Layout Composer
Rapidly build websites to brand using a modular system based upon principles of ‘Atomic’ Web Design
Empower clients.
Increase average project revenue.
Reduce website development overheads.
We set ourselves the task of scaling our agency output, with an increase in margins, without the additional expense of new staff or other overheads. We identified that like many other agencies, our website creation process included a large number of tasks that were repeated on each project that required a lot of hands-on, skilled developer time and put us in a position where we were required to maintain client sites with small updates and low-value mini projects.
We identified that the largest overhead was the development team. It turned out developers were spending laborious amounts of time solving problems that really could be solved at the design or planning stage.

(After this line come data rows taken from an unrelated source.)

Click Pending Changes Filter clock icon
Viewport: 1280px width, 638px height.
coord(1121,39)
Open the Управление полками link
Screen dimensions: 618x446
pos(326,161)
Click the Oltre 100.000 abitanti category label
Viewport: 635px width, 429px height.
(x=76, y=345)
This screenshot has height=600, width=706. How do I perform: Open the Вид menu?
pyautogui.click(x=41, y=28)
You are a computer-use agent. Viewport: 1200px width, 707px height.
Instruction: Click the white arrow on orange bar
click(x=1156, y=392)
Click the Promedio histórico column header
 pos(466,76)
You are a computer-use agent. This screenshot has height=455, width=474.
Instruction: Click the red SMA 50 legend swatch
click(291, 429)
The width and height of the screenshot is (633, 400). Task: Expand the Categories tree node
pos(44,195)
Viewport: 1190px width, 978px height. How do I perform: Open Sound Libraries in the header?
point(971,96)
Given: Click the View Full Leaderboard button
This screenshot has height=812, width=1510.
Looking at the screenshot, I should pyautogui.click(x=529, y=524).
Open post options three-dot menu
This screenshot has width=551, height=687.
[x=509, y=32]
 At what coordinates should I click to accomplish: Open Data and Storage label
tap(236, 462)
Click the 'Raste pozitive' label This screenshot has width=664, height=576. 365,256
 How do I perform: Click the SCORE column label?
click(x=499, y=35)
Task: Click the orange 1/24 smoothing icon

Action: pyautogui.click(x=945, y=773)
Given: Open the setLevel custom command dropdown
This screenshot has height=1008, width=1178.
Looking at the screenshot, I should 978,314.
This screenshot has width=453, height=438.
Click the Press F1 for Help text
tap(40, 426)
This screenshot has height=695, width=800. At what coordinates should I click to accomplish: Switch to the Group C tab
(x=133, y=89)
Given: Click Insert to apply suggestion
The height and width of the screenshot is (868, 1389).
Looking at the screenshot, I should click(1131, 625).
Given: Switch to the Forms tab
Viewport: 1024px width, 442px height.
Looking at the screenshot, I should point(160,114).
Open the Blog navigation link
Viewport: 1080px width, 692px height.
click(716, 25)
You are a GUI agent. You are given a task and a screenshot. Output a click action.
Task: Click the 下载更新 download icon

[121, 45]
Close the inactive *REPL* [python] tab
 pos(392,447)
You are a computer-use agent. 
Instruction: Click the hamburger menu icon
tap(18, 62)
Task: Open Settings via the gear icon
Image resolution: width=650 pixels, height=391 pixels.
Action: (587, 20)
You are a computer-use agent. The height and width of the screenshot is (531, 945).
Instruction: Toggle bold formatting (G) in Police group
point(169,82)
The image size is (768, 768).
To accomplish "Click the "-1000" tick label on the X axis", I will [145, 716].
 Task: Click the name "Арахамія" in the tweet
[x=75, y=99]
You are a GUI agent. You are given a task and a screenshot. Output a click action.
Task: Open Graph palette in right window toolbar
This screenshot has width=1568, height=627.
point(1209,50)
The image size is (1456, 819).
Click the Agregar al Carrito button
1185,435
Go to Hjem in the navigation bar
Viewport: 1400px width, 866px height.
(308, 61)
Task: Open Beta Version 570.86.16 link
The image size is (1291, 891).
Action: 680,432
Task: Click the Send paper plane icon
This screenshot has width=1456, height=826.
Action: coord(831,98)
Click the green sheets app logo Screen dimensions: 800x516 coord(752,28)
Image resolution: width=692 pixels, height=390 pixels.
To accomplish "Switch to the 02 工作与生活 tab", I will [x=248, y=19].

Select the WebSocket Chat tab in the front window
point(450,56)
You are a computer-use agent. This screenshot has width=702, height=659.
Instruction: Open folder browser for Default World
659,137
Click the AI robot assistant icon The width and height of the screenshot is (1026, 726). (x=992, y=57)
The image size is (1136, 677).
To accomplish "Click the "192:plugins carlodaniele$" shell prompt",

The web has changed drastically due to the ubiquity of mobile devices, the size of screen your website will be viewed on can never be assumed. This has been widespread industry knowledge for years but many developers and design teams are still catching up…
"What pixel width should I use?"
Before the web, most design work was done for print. One of the first questions a sensible designer asks is for the exact dimensions of the medium they’re designing for. The difficulty with the modern web is that there are no such dimensions! Truly responsive design is a major headache for this reason.
A typical approach we’ve seen widely adopted is the following: arbitrary sizes are given as guidelines to a designer for e.g. the most common ‘Desktop’, ‘Laptop’, ‘Tablet’ and ‘Mobile’ sizes. That should cover all of your bases right? Sadly not! We can look at usage stats for common screen sizes, and optimise for those, but it’s misleading to think this way and neglect thinking about how we get from A to B. How does the design gradually transform with the size of the screen? We found this is where a lot of that extra development time was being spent! Fixing bugs thrown up in device testing or even having to re-work entire sections of designs.
In order to scale up in a world where good developers are in high demand, we needed to reduce developer workload. Counter-intuitively, this began with giving our dev team more time to spend on each project. We changed our approach. Instead of just solving what was in front of us on a per-project, client-specific basis, we devised more general solutions and ways to educate our designers to think responsively.
DRY not WET.
'Don't Repeat Yourself' vs. 'Write Everything Twice'
Taking inspiration from a concept in The Pragmatic Programmer, and making use of tools from the Roots Team we started approaching projects totally differently.
We looked at our 30 latest web projects, breaking down every task involved, to find repetitive patterns and to take a more intelligent approach to solving issues in a consistent, repeatable way. We identified that over 90% of the components and layouts we custom coded on each project were very similar, and those components themselves were made up of smaller elements that were being re-built each time.
Atomic Design
"We’re not designing pages, we’re designing systems of components."
All digital agencies recognise that repeatedly building similar things is a bottleneck, the problem they encounter is that to work any differently: the rest of the team has to understand the development team’s approach. Building a site the way developers would like to build means there will certainly be less to ‘see’ (from a non-developer point of view) until much later in the project.
We needed a way to relay our ideas to our whole team, and to our clients, so we took inspiration from Brad Frost’s Atomic Design (which we encourage prospective clients to read up on). We began breaking down each website design into its basic elements and components. We sat developers down with designers and came up with a design system – a flexible set of layouts and components that work in a variety of contexts.
Ruined Design.
How could we ensure the site design consistency wouldn't be ruined when we handed it to our support team and clients?
We also needed to ensure that clients and our support team alike wouldn’t break the site when they took over the management. We began building a style guide for each website to provide reference for its look and feel. Building this first allows us to prototype and test potential responsive issues, styling issues, custom components, components in different layouts and site scalability.
The solution: Our custom layout builder, was born. It made it next to impossible for a design to be spoilt – impossible to deviate from brand guidelines and difficult to break. At the same time it empowers clients and support staff to begin rapid prototyping of new pages, built to brand and fully functional without requiring constant developer input.
The results: Designers were happier, as they now had a framework through which to understand responsive development, letting them make designs that pleased developers as well as clients. Developers were more productive, since they were taking advantage of good coding practices, repeating themselves less and able to focus on other areas. We simplified so much of the process that we were able to hire support staff from less technical backgrounds to help us build site content.
83%
Increased Productivity
By releasing our developers of repetitive tasks we were able to increase our productivity on new sites.
94%
Less Amends
Clients were no longer calling us to carry out low value work on their sites, we’d empowered them to take control.
27%
Profit Increase
By using support staff to build pages, we were able to reduce typical website build overhead.
2
Support Staff
We hired two new support staff to support the development process using the layout builder.